──────── Listed records

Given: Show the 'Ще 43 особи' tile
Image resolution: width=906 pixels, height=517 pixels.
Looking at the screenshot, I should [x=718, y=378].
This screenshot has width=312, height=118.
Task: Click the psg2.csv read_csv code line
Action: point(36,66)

────────────────

*About this task*.
Each line of the listing should be retyped exactly, with nothing left out.

*Task result*.
Given: Show the 'Ще 43 особи' tile
Image resolution: width=906 pixels, height=517 pixels.
Looking at the screenshot, I should [x=718, y=378].
This screenshot has width=312, height=118.
Task: Click the psg2.csv read_csv code line
Action: point(36,66)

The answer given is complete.